Amid Clash, a Kaddish
Rabbi Leon Klenicki, who died Sunday at 78, served from 1973-2000 as director of Jewish-Catholic relations for the New York-based Anti-Defamation League. From 1978, he likewise taught Jewish studies at Long Island's formation house, Immaculate Conception Seminary in Huntington and, on the global level, played a lead role both in the community's dealings with the Latin American mega-conference, the CELAM, and with the Holy See.
In 2007, Pope Benedict named the rabbi a Knight of St Gregory the Great in appreciation of his efforts.
At news of Klenicki's death, his good friend Cardinal William Keeler, the retired archbishop of Baltimore who remains the US bishops' moderator of the Catholic-Jewish dialogue, sent his sympathies and tribute to the rabbi's widow, Myra:
With great sadness I learned of the death of your beloved husband and my esteemed friend, Rabbi Leon Klenicki. This faithful son of Torah leaves behind more than thirty years of scholarship and leadership in interfaith relations. For the Catholic Church in the United States and Latin America, Leon was a pioneer in the promotion of a vision of Catholic-Jewish relations that drew inspiration from the Second Vatican Council and the vital streams of contemporary Jewish thought.

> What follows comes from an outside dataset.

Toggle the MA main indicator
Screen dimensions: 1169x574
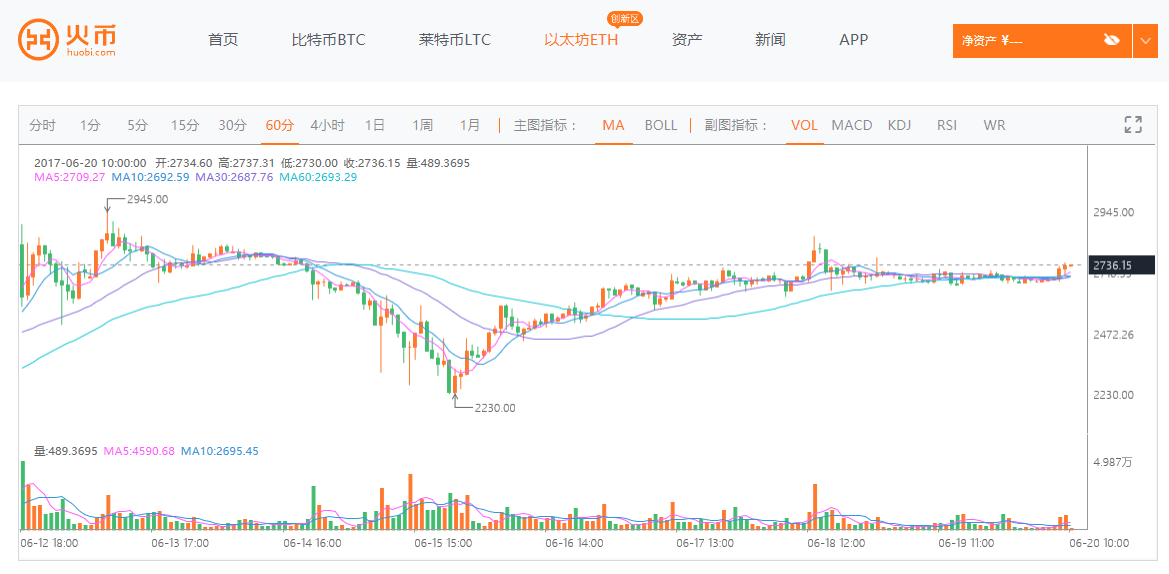[x=613, y=125]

One can only look back on Leon's career with gratitude to God for the paths that he opened up for so many religious leaders committed to reversing centuries of estrangement between their own faith community and other traditions. His innovative lecture at the first continent-wide Latin American meeting of Catholics and Jews in 1968 elucidated, for the first time in that milieu, the practical and pastoral implications of Vatican's II renewed teaching on the Jewish people and Judaism, captured famously in the decree Nostra aetate. Later on, Leon labored as an advisor to Catholic educators, even while carrying on his other ample responsibilities for the Reform Jewish movement in the U.S. and for the Anti-Defamation League as its chief interreligious officer. In his vast body of writings, Leon identified the principles of a new methodology in the way Catholics speak of their "elder brothers and sisters in the faith" in both catechetical and homiletic contexts. As a teacher to Catholic seminarians, as a friend to bishops, priests, and lay scholars—and as a respectful critic of whatever he perceived as departing from the necessary agenda of advancing mutual respect and understanding between Jews and Christians—Leon was a prophetic voice in our dialogues.
I am thankful to the Holy Father, Pope Benedict XVI, and to the Holy See for recognizing Leon's achievement in building relationships of esteem and collaboration between the faithful of the First Covenant and the faithful of the Church. In May, 2001, when Leon was honored by the Pontifical Commission for Interreligious Relations with Judaism, I acknowledged publically that his numerous books and articles constitute "an extremely valuable resource for anyone who is in the field of Catholic-Jewish relations." More recently, when the present Pontiff made Leon a Papal Knight of the Order of St. Gregory the Great, I recognized this distinction as an apt tribute to the life and service of one who has been a true bridge-builder between faiths.
As I said in my telephone call to you, when Leon and I flew back from Rome to the United States, he and I were united in reciting the Psalms of King David: I as a priest praying the Divine Office in Latin, which is largely made up of the Psalms, and he praying the Psalms in Hebrew, the sacred language of the First Covenant. To be sure, the two of us were united in a fraternal bond that is deep and abiding.May the name of Rabbi Leon Klenicki be cherished by all who call upon the name of the Lord, and may his soul now rest in the arms of a loving God whom he served with such dedication and charity.